→ **Problem statement**
Find each row below that contains the string "perform". Copy those rows unchanged.

Saved data entries:
- - -

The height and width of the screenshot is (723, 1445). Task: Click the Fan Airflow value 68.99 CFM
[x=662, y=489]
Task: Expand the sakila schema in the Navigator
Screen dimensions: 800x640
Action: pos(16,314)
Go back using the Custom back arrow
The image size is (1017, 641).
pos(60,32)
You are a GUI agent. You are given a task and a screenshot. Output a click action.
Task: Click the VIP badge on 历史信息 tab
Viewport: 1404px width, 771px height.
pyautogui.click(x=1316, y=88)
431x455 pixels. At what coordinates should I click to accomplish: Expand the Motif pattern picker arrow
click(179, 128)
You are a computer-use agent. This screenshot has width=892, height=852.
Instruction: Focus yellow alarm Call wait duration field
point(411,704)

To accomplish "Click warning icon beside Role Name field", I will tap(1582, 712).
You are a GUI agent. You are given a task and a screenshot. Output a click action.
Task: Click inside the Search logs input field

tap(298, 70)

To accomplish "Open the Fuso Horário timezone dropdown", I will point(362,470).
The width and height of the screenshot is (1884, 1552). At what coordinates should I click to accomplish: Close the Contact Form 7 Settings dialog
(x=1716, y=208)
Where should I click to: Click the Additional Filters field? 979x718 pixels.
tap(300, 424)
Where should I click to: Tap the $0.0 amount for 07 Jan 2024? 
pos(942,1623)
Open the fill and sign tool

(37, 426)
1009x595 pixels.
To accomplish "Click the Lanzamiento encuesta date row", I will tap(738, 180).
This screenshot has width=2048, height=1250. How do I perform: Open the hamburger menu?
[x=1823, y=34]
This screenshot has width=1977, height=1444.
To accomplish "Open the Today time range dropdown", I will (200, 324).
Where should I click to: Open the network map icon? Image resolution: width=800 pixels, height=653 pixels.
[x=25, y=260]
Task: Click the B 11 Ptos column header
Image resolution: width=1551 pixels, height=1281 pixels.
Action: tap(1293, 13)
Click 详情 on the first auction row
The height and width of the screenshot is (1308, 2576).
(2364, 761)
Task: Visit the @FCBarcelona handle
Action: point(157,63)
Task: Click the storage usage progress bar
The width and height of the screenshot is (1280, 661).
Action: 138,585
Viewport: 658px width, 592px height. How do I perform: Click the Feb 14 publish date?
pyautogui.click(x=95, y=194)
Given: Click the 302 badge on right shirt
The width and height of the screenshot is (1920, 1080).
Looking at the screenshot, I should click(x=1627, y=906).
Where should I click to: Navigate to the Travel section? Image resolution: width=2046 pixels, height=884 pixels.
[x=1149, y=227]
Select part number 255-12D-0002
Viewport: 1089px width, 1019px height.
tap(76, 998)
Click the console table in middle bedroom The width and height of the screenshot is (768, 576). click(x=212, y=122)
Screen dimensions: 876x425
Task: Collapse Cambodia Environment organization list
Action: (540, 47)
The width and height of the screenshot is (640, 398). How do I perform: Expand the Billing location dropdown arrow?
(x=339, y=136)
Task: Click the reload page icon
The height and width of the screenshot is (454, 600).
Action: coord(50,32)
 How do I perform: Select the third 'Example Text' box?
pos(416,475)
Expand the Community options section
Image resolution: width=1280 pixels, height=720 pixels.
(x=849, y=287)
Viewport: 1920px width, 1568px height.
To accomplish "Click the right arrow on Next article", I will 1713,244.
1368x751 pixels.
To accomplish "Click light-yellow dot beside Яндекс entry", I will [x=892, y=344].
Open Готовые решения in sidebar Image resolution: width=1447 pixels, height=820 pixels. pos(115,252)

- - -

→ **Exercise answer**
This screenshot has width=2048, height=1250. How do I perform: Open the hamburger menu?
Viewport: 658px width, 592px height. How do I perform: Click the Feb 14 publish date?
The width and height of the screenshot is (640, 398). How do I perform: Expand the Billing location dropdown arrow?
 How do I perform: Select the third 'Example Text' box?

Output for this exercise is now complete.